(Beginning of Extract provided)
Frances Power Cobbe

Standard Name: Cobbe, Frances Power
Birth Name: Frances Power Cobbe
Nickname: Fan
Nickname: Fanny
Pseudonym: C.
Pseudonym: F.
Pseudonym: F. P. C.
Pseudonym: Only a Woman
Pseudonym: Merlin Nostradamus
Used Form: Miss Cobbe
As one of the most prominent Victorian writers of non-fiction prose, and the only feminist of the period who wrote regularly in periodicals, FPC published prolifically in a range of genres from reportage and travel writing to social criticism, theology, and ethics. As a professional journalist she wrote more than a hundred periodical essays, and above a thousand anonymous newspaper leaders. She published, at a conservative estimate, eighteen books and innumerable tracts. A key figure in the Victorian women's movement, she produced ground-breakingly trenchant as well as frequently witty analyses of women's social and political disabilities, representing womanly duty as feminist praxis. All her social writings are grounded in her life-long effort to promulgate a nondenominational theistic system of ethics. In her later career she dedicated herself to fighting animal vivisection (a cause she characterized as an abolitionist crusade analogous to anti-slavery) and the campaign against the Contagious Diseases Acts. For the anti-vivisection campaign alone she produced considerable journalism and at least two hundred tracts. Her theology, ethics, feminism, and anti-vivisection converged in her argument that sympathy—beyond as well as within the human community—was an index of true civilisation.
(End of Extract provided)
(Beginning of Material shown)
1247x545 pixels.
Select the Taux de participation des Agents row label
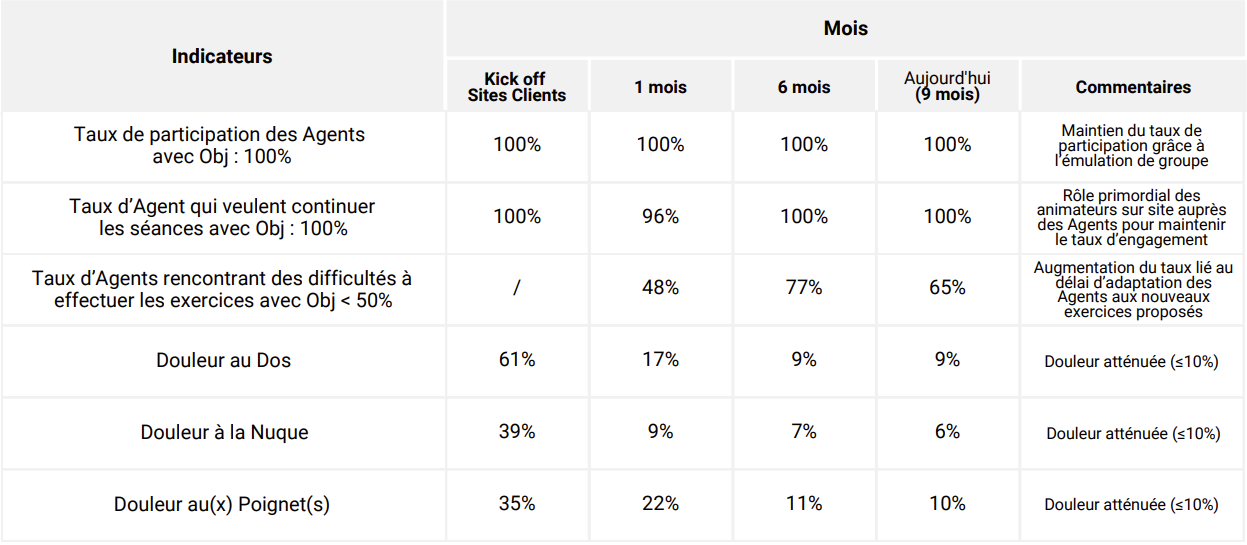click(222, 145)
(End of Material shown)
(Beginning of Material shown)
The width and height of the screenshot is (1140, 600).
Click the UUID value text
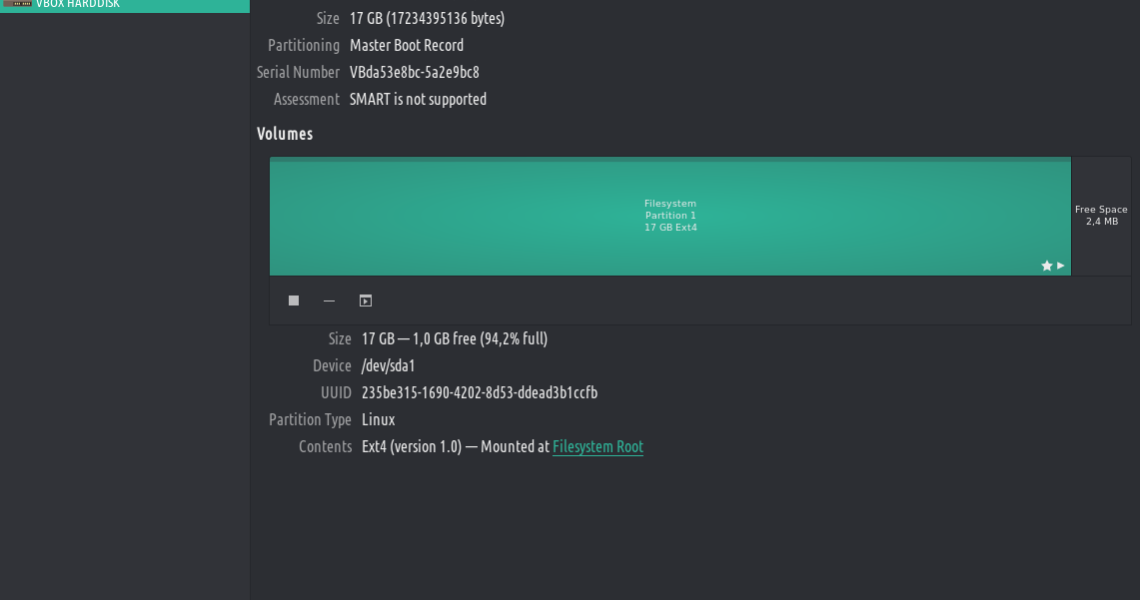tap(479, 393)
(End of Material shown)
### [Directions]
(1) In the profile of Frances Power Cobbe, how many anonymous newspaper leaders is she said to have written?
(2) Translate this sentence from the profile of Frances Power Cobbe into Spanish: "She published, at a conservative estimate, eighteen books and innumerable tracts."

### [Exercise answers]
(1) Above a thousand.

(2) Publicó, según un cálculo conservador, dieciocho libros e innumerables folletos.